11.2.2019
FR
Journal officiel de l'Union européenne
C 54/21
Recours introduit le 27 novembre 2018 — Pologne / Commission
(Affaire T-703/18)
(2019/C 54/36)
Langue de procédure: le polonais
Parties
Partie requérante: République de Pologne (représentant: B. Majczyna, agent)
Partie défenderesse: Commission européenne
Conclusions
La partie requérante conclut à ce qu’il plaise au Tribunal:
—
annuler la décision de la Commission européenne du 17 septembre 2018 imposant la mise en œuvre des actions et recommandations indiquées dans le rapport d’audit final, dans la partie relative à la recommandation 04.01, point g), portant sur l’application de corrections financières aux dépenses relatives à la TVA concernant les cas dans lesquels les participants bénéficiant de l’aide étaient redevables de la TVA, et pouvaient par conséquent récupérer la TVA, mais ne l’ont pas fait, dans les projets mis en œuvre dans le cadre de tous les programmes opérationnels cofinancés par le Fonds social européen, pour lesquels les dépenses ont été déclarées aux fins de leur remboursement par la Commission européenne,
—
condamner la Commission européenne aux dépens.
Moyens et principaux arguments
À l’appui du recours, la partie requérante invoque un moyen unique, tiré de la violation des articles 65, paragraphe 2 et 69, paragraphe 3, sous c), du règlement no 1303/2013 (1) en liaison avec l’article 2, point 10, de ce règlement, en ce que la Commission les a interprétés de manière incorrecte et a considéré à tort que l’article 69, paragraphe 3, sous c), du règlement no 1303/2013 est applicable aux destinataires finaux d’une aide du Fonds social européen, alors qu’ils ne sont pas des bénéficiaires au sens de l’article 2, point 10, de ce règlement.
Dans le cadre de ce moyen, la République de Pologne indique que, conformément au principe général de l’éligibilité des dépenses dans les projets du Fonds social européen défini à l’article 65, paragraphe 2, du règlement no 1303/2013, les conditions d’éligibilité des dépenses résultant de l’article 69 de ce règlement relèvent du domaine des obligations du bénéficiaire qui réalise le projet.
Selon la partie requérante, dans le cas d’une aide d’une valeur inférieure à 200 000 euros, l’article 2, point 10, du règlement no 1303/2013 laisse clairement aux États membres le choix de considérer comme bénéficiaire l’entité qui reçoit l’aide ou bien celle qui l’octroie.

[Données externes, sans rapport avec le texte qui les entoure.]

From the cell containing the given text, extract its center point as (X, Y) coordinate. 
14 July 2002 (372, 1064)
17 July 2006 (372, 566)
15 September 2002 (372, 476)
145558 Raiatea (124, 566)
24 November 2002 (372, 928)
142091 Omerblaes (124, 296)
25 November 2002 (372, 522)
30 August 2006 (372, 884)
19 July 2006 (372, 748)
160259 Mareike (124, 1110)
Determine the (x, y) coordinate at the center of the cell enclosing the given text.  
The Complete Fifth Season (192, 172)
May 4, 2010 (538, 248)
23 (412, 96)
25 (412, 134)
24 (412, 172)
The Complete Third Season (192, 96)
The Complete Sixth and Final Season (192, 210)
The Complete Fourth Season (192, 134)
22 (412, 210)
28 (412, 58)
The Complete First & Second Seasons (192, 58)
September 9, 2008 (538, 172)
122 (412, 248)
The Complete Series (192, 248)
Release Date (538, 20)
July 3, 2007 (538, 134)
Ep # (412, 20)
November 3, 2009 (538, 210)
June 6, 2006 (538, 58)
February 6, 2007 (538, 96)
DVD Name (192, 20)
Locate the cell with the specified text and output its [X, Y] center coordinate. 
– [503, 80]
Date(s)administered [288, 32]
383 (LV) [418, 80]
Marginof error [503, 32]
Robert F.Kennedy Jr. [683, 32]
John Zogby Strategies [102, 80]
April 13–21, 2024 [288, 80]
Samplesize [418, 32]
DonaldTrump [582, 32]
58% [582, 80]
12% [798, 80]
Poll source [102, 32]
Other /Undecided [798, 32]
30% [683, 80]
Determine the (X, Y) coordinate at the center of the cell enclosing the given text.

Dans la présente affaire, conformément au choix des autorités polonaises, l’entité qui octroie l’aide est considérée comme bénéficiaire et non pas celle qui la reçoit. Les destinataires finaux ne sont pas des bénéficiaires, et par conséquent, selon la partie requérante, l’article 69, paragraphe 3, sous c), du règlement no 1303/2013 ne leur est pas applicable.
En outre, la République de Pologne fait valoir que, dans la présente affaire, la reconnaissance du statut de bénéficiaire aux entités qui reçoivent l’aide — qui sont des personnes sans emploi — leur imposerait de nombreuses obligations liées à la comptabilité du financement obtenu, à l’établissement de rapports sur l’avancement du projet, au contrôle du projet et à la nécessité d’ajouter des données dans les systèmes informatisés dédiés à la mise en œuvre des programmes opérationnels. Une telle solution rendrait impossible la réalisation des objectifs du règlement no 1303/2013.
(1) Règlement (UE) no 1303/2013 du Parlement européen et du Conseil, du 17 décembre 2013, portant dispositions communes relatives au Fonds européen de développement régional, au Fonds social européen, au Fonds de cohésion, au Fonds européen agricole pour le développement rural et au Fonds européen pour les affaires maritimes et la pêche, portant dispositions générales applicables au Fonds européen de développement régional, au Fonds social européen, au Fonds de cohésion et au Fonds européen pour les affaires maritimes et la pêche, et abrogeant le règlement (CE) no 1083/2006 du Conseil (JO 2013, L 347, p. 320).